優等生コンプレックス

長谷川泰子

 

 学生時代、演劇部に所属していた。所属していたといっても、実際に演劇活動に参加したのははじめの1年ぐらいで、あとは部員ではあっても演劇活動にはまったく関係していなかった。部員に面白い人が多かったので、その人たちとの付き合いのために演劇部をやめなかっただけだ。

 当時所属していた演劇部には、芝居にはまって授業をサボりがちになり単位を落として留年する人(1年や2年の留年など珍しくはなかった)、単位が足りずに退学する(せざるを得ない)人、芝居の魅力にとりつかれ、せっかく入った大手企業を辞めてアルバイトをしながら芝居を続ける人、そんな人がいっぱいいた。

 こちらは別に深い意図も目的もなく、なんとなく面白そう、という軽い気持ちで入部しただけで、それまで生の芝居を見たこともなかった。何も知らないで演劇部に入ったが、一回やってみたら分かった。演劇は自分たちで一つの世界を一から作り上げる。そのためには大きなエネルギーを必要とする。カウンセリングを勉強したいと思って大学に入ったのに、こんなことやっていたらとてもカウンセラーにはなれない、そう思った。

 ただ、それまでの人生で出会ったこともないユニークな人たちとの関わりはとても楽しかった。自分の知らない生き方・考え方がたくさんあった。しかし、そういう人と関わっていると、妙にコンプレックスが刺激された。言われた通りに物事をこなして特別悪いことをせず(悪いことを考えない、というわけではない)、それなりに真面目に勉強して自分の目標のために大学に入った、そんな私から見ると、留年や退学などいわゆる“正規”のルートとは違う方向に進み、そこで自分の生きる道を見出して人生を楽しんでいる人たちを見ると、とてもかなわない、という思いにさせられた。

 

 小学校2年の時だったと思う、クラスであやとりが大流行した(ひょっとしたら今の若い人はあやとりを知らないかもしれない)。皆、暇さえあればあやとりをしていた。私はその頃一番前の席で、隣はみっちゃんという女の子が座っていた。帰りの会の最中、先生が話をしているときに、みっちゃんがポケットからあやとりのひもを出して机の下であやとりし始めた。本人はこっそりやっているつもりだろうが、先生の目の前なのだからすべて丸見えだ。すぐに先生にひもを取り上げられてしまった。するとみっちゃんはまたポケットから別のひもを出してまたあやとりを始めた。もちろんすぐ先生に見つかる。さすがに怒られる。ひもも取りあげられる。

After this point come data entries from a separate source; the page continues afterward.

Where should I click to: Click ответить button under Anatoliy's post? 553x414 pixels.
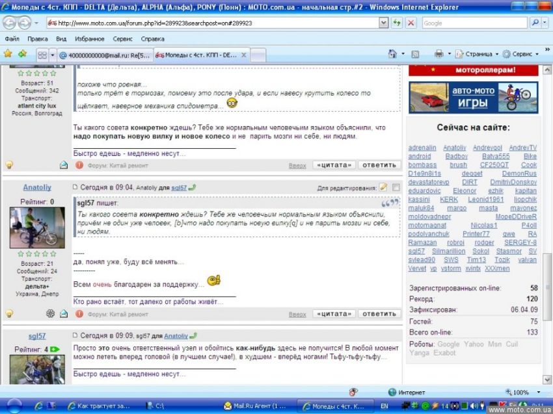[379, 314]
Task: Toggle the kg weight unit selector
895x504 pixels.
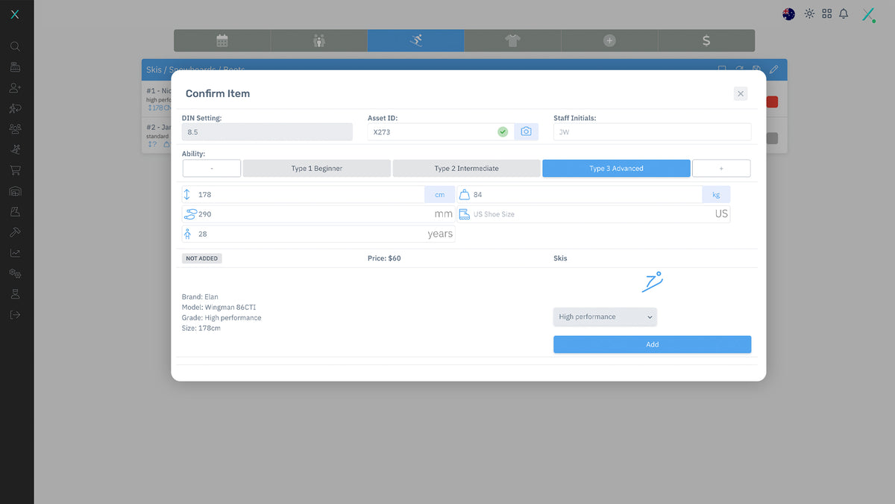Action: [x=716, y=195]
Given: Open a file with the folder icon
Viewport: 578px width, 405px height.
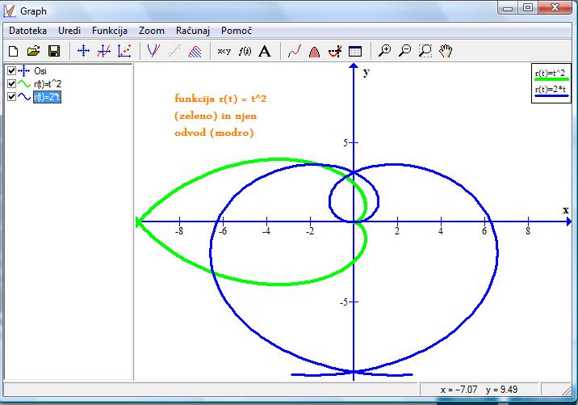Looking at the screenshot, I should tap(34, 51).
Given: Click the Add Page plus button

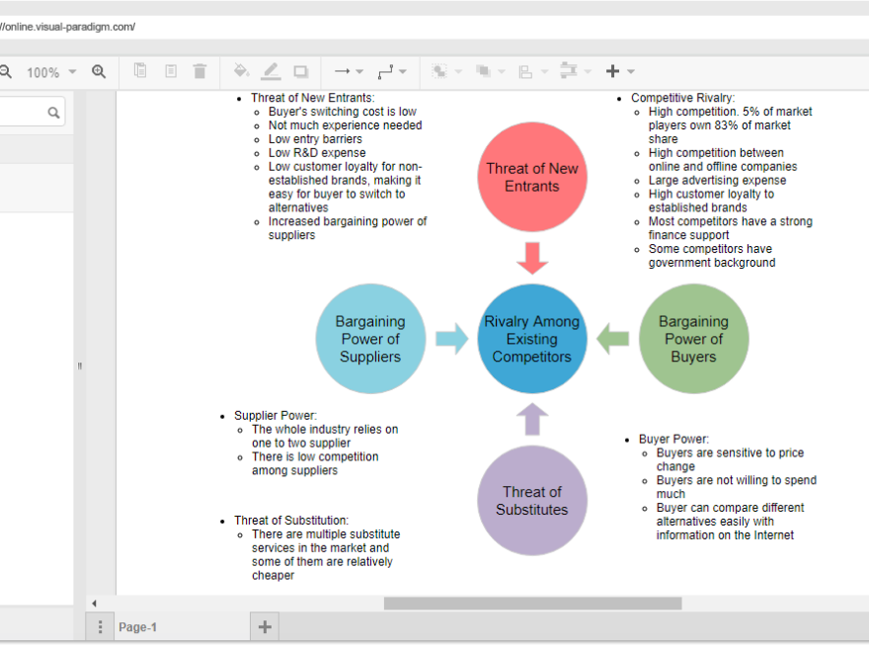Looking at the screenshot, I should (x=264, y=626).
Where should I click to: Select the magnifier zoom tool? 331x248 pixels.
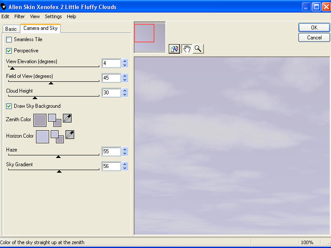pyautogui.click(x=198, y=49)
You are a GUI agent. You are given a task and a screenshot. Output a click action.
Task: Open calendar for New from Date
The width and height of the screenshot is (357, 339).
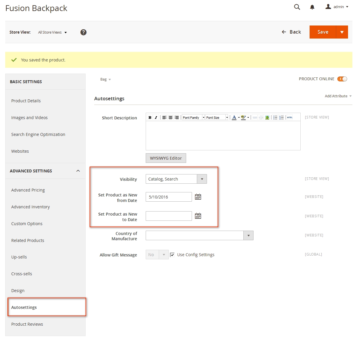[198, 197]
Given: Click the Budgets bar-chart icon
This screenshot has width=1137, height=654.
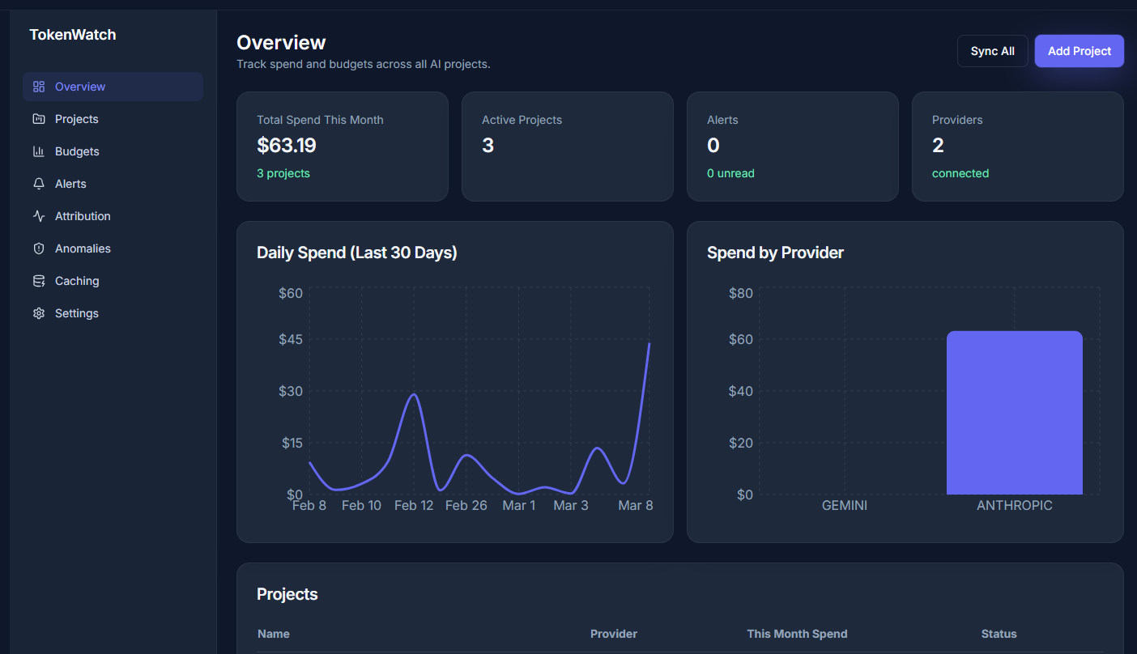Looking at the screenshot, I should (x=39, y=151).
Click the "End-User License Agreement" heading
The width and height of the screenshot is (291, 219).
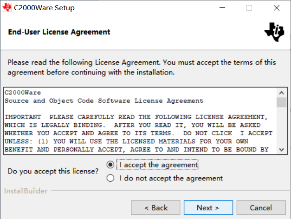(x=59, y=32)
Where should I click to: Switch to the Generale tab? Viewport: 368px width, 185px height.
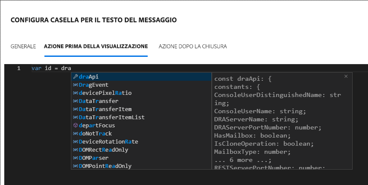23,46
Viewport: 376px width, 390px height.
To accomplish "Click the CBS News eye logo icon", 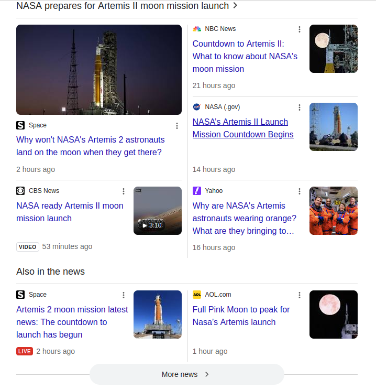I will (x=20, y=191).
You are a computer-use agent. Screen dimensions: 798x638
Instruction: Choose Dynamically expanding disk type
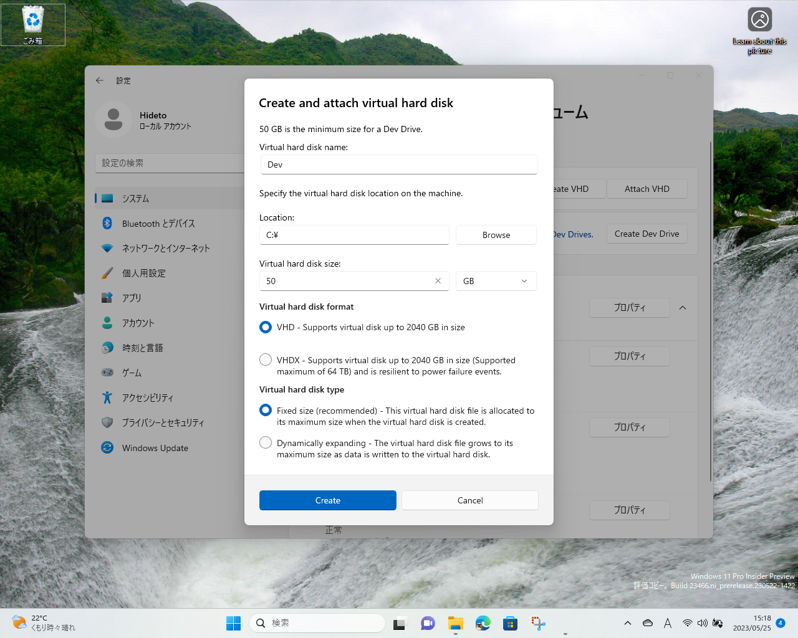(x=265, y=442)
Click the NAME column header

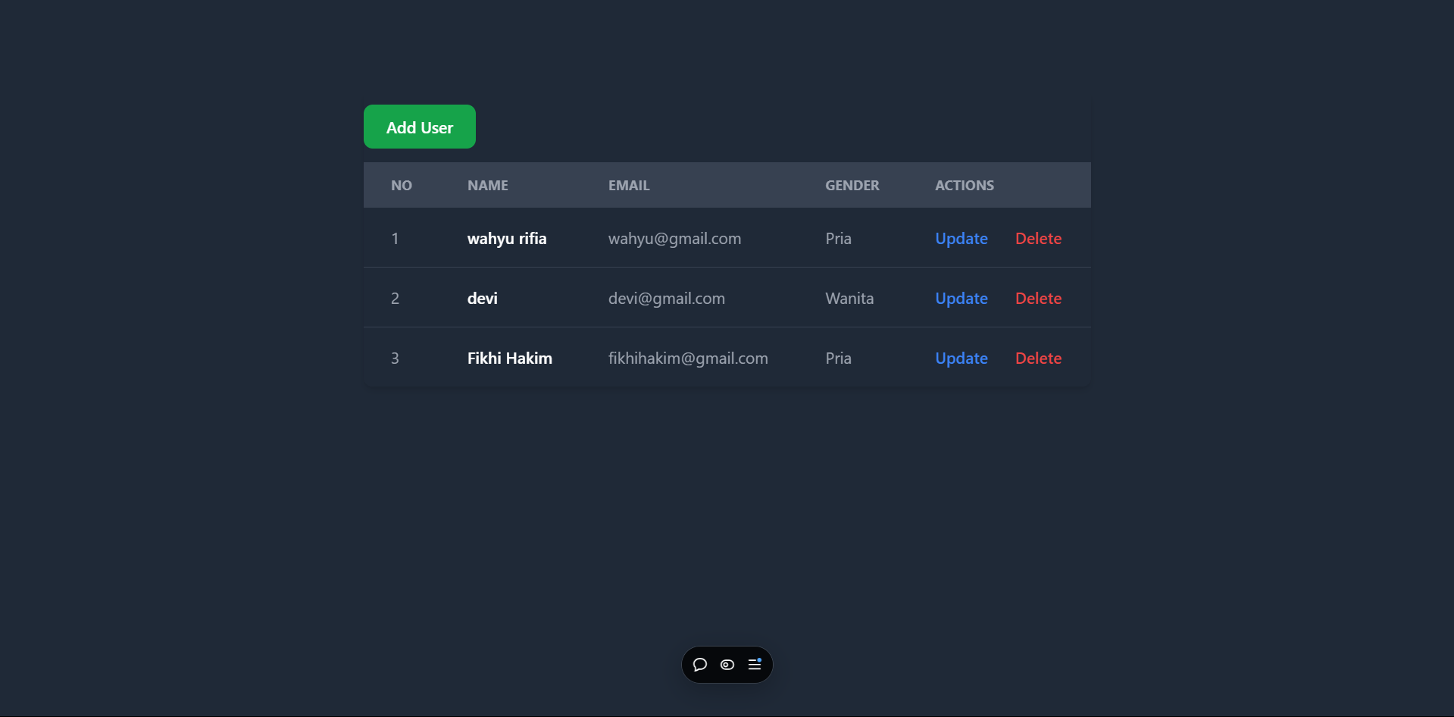point(487,186)
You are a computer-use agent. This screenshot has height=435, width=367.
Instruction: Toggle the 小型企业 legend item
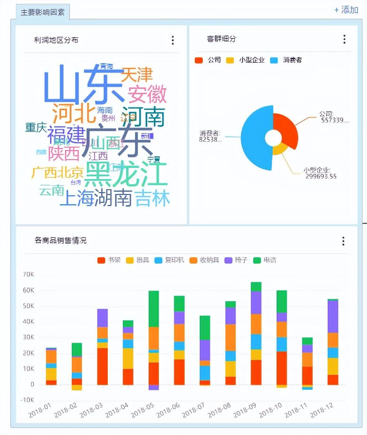click(x=246, y=60)
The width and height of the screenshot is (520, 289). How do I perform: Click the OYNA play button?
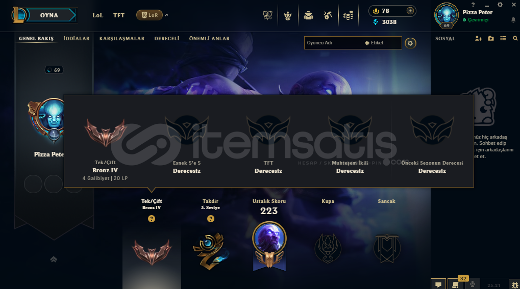(x=51, y=15)
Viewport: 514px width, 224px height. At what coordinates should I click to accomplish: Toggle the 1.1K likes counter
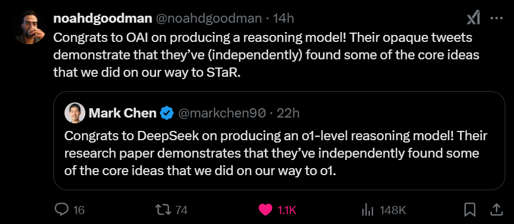pos(287,210)
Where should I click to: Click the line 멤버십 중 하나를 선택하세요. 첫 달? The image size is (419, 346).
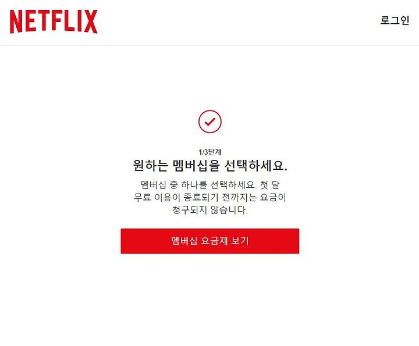210,185
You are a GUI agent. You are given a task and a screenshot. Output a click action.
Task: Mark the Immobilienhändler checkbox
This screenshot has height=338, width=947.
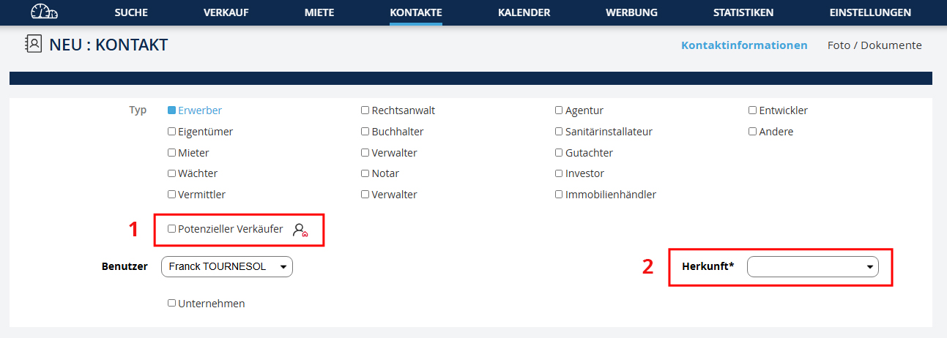pos(559,195)
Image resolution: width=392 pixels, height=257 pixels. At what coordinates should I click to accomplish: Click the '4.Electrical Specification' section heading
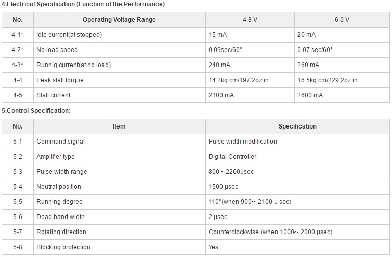coord(83,4)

するとみっちゃんはすぐにまたポケットから別のひもを出し、あやとりを始めた。先生も半ば呆れながら、いい加減にしなさいと怒った。

 隣で見ていてすごいなと思った。今でも覚えているぐらいだから、相当な衝撃だったのだと思う。先生の目の前で堂々と行動し、怒られてもめげないみっちゃんの強さに心底びっくりした。こういうことは自分にはできないと一種の尊敬の念も抱いたように思う。優等生は怒られることを恐れる。

 

 優等生的な生き方は人に認められやすい。ある程度の努力は必要かもしれないが、良いと認められていることをやるのだから、クリエイティブなパワーはいらない。決められたレールの上を進んでいくだけだとまでは言わないが、誰にとっても分かりやすい道を歩いていれば行く先も見えやすく、あまり迷わず次に進んでいける。

 こんなふうに優等生的な生き方にマイナスのイメージを持つのも、自分自身が優等生的な生き方しかしてこなかったのではないかという引け目があるからだろう。

プロメテウスは盗みによって火を手にいれ、アダムとイブは食べるなと言われた木の実を食べて知恵を手に入れた。言われていたことを言われていた通りにやっているだけだったら人類にとって大事なものは手に入らなかったことになる。

 

 優等生的な生き方をしがちな自分には、革新的な発想、今あるところから一歩を踏み出す勇気はなかなか持てない。しかし仕方がない。別の人間に成り代わることはできないのだ。優等生的な生き方をする自分だからこそできることもある。一歩を踏み出すのに必要以上にためらうが、今いるところで今あるものを守ることはできる。面白い人を見れば素直にすごいと認めることもできる。自分はそうなれないからこそ、尚更、尊敬もする。そういう人から学んで少しでも前に、一歩とはいかなくても半歩でもと、優等生的にがんばることはできるかもしれない。